The TNA also missed out on the opportunity to build its countervailing power immediately following the regime change in early 2015. On the immediate term, the change of government resulted in an easing of the oppressive conditions that had prevailed under the previous regime. TNA had the opportunity during this period to mobilise mass support around self-rule, return of lands occupied by the army and the disappearances of young Tamils suspected to have had links with the Tamil Tigers. History teaches us that mass mobilisation can cause governments, especially those who are under the close scrutiny of international bodies to heed their voices. Such a mobilisation might have even found support amongst the liberal Sinhalese, but more importantly it had the potential to cause neighbouring Tamil Nadu take a more proactive stance in taking up the issue.
It is argued that the TNA, dependent on New Delhi’s ‘good offices’, purposely refrained from mass mobilisation because it was not in New Delhi’s interest to have Tamil Nadu take up the issue. New Delhi is understandably averse to its domestic politics influencing its foreign policy. It explains the Northern Provincial Council’s Chief Minister Wigneswaran’s behaviour during the early days when he was very much part of the triumvirate comprising Sampanthan, Sumanthiran and himself. In September 2013, Wigneswaran, chided Tamil Nadu politicians for intervening in Sri Lanka’s ‘internal’ affairs which he compared to a home where the husband and wife are having a fight and went on to say: “We will fight, but sometimes we come together. The next door neighbour must not come and say ‘you must divorce, you must divorce’. That is not your business.” No doubt, at that point Wigneswaran shared the belief that relying on the good will of New Delhi was the way to obtain concessions from Colombo.
However, Wigneswaran’s actions since then have gone some way in building the countervailing power of the Tamil people through mass mobilisation. This has to date involved passing a resolution in the Northern Provincial Council identifying the Sri Lankan state as a perpetrator of genocide, initiating events like ‘Eluga Thamil’, joining in the commemoration of the Mulivaikal massacre and openly articulating the Tamil cause. Wigneswaran’s transformation is attributable to his move to the North as its Chief Minister and his exposure to ground realities. Wigneswaran’s actions since then can be understood as an attempt to tap into the strong sentiments of the people to build a countervailing force.
Unfortunately, TNA’s approach of relying on the good will of the Sri Lankan political establishment and the international actors alone while eschewing direct engagement with the Tamil people has not helped the party.

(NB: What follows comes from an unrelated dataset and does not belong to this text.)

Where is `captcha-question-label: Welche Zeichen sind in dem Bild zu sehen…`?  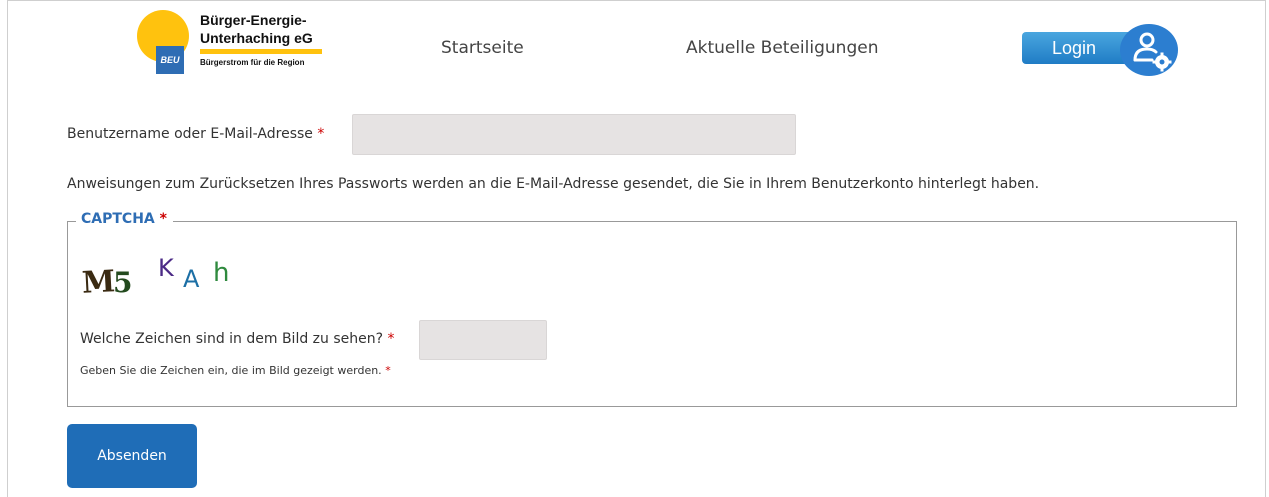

With the benefit of hindsight, it can be argued that TNA has become a prisoner of its own approach proving the Tamil truism ‘Mudhal Konal, Mutrum Konal ‘(If crooked at first, it will be so throughout). However, such an argument would imply that the entire approach of the TNA was flawed. This is not the case. TNA’s attempt to allay Sinhala fears by not adopting a confrontationist position is a positive attribute in view of the party’s pursuit of a negotiated political resolution. TNA can become stronger by engaging strategically with the international actors and mobilising the people around its political agenda as spelt out in its 2015 election manifesto.